Estão em causa os acidentes que ocorrem, em especial, quando o trabalhador se desloca para o
local de trabalho ou regressa a casa. Nos termos do art. 9.º/1 / alínea a) e n.º2 da LAT, retira-se
que o acidente in itinere tem de corresponder a um percurso normal, devendo enquadrar-se num
dos vários tipos de trajecto previstos na lei.
A residência do trabalhador, como se refere o art. 9/2.º , alínea b) da LAT, tanto pode ser habitual
, como uma ocasional: , mas o trajeto a partir da residência só se conta depois da «porta de
acesso para áreas comuns do edifício ou para a via pública» , pelo que a responsabilidade por
acidentes de percurso não abrange situações em que o trabalhador se encontra num espaço por ele
controlado, em particular na sua vida privada. – Poder-se-á questionar se os trajetos indicados
nas alíneas do n.º1 do art. 9.º da LAT são taxativos ou simplesmente indicativos.
Numa interpretação extensiva do art. 9/2.º a LAT incluir-se-iam nos acidentes in itinere outros
percursos, designadamente o realizado pelo trabalhador para tomar café em qualquer pausa que
se lhe seja concedida (…) esta interpretação extensiva tem de ser apreciada com a devida
prudencia: pois está-se perante uma exceção introduzida num regime, já de si excecional,
porque os acidentes de percuso, alargam o campo desta responsabilidade.
Para que se esteja perante um acidente de trajeto torna-se necessário que se encontrem
preenchidos dois requisitos (art. 9/2 e 3 da LAT).
O trajeto normal será aquele que, objetivamente, for considerado ideal, mesmo que não seja o
mais curto, nem o realizado a diário. Júlio Gomes: “frequentemente existirão vários trajetos
normais. (…) O trajeto normal não será necessariamente o mais curto e poderá variar em
função das condições meteorológicas, da situação de trânsito, do meio de locomoção utilizado,
da situação física ou do estado do próprio trabalhador”.
Quer dizer que, por exemplo, no caso do trabalhador ter-se desviado do seu percurso
habitual para ir buscar o filho à escola e ter aí sofrido um acidente, o acidente é
classificado como acidente de trabalho. E isto é assim, ainda que habitualmente não seja
o trabalhador a ir buscar o filho à escola.

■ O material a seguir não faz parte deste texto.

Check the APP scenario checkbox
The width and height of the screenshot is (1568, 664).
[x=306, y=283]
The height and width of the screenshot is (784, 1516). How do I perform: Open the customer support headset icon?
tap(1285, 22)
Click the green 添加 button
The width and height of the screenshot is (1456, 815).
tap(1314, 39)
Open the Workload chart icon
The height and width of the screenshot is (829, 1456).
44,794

Mas os desvios ditados pela satisfação de necessidades atendíveis do trabalhador têm de
ser concretizados, se o trabalhador se afasta diariamente do caminho ideal para ir levar
os filhos a escola compreende-se que se enquadre no percurso normal para efeito de tutela
legal (não era o caso quanto a Maria), diversamente, quando se desvia do trajeto ideal
para almoçar num restaurante da sua predileção, não se pode considerar que a situação
esteja abrangida no conceito de percurso normal.

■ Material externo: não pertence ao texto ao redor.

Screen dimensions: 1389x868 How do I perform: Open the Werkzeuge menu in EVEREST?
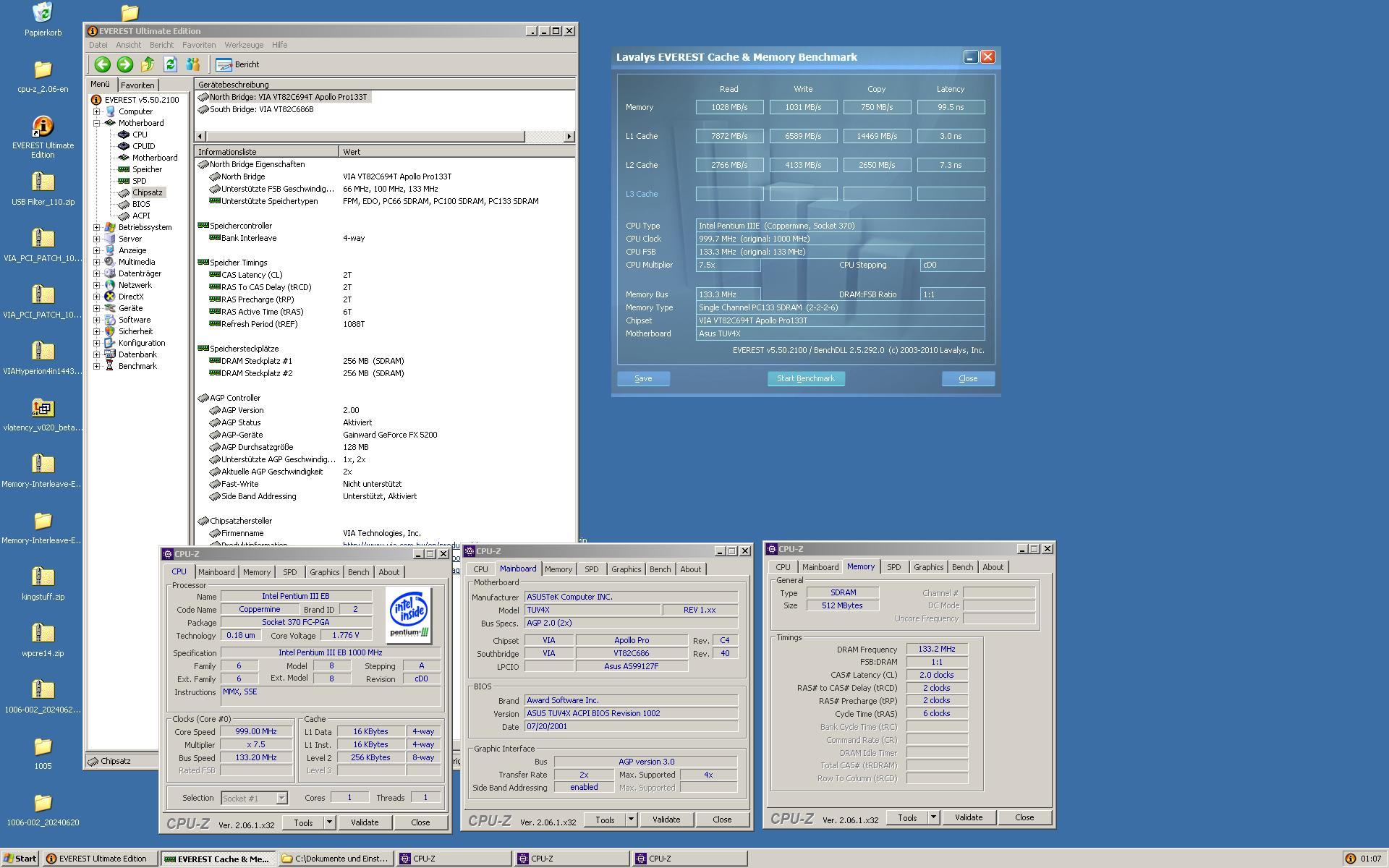coord(244,45)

Exige-se igualmente o caracter consecutivo do percurso, de modo que se o desastre
ocorre depois de uma interrupção do trajeto, o acidente não será ressarcido nos
termos da Lei dos Acidentes de Trabalho –
Exige-se assim um carácter consecutivo do percurso, pois as suas interrupções só
serão consideradas se forem determinadas para satisfação de necessidades
atendíveis do trabalhador, ou por motivos de força maior ou por caso fortuito (nº 3).
– AC. STJ 26/10/2011.
A alínea a) por seu turno, terá aplicação aos acidentes in itinere na medida em que
se consiga demonstrar a existência de dolo por parte do sinistrado, e também , que
foi esse comportamento doloso a causa do acidente, mas, parace ao autor Júlio
Gomes, que não se pode aplicar a parte final da alínea a), respitante às condições
de segurança, que se refere, segundo crê, tão-só, às condições de segurança
referentes ao exercício da prestação de trabalho, ou se se preferir, da profissão.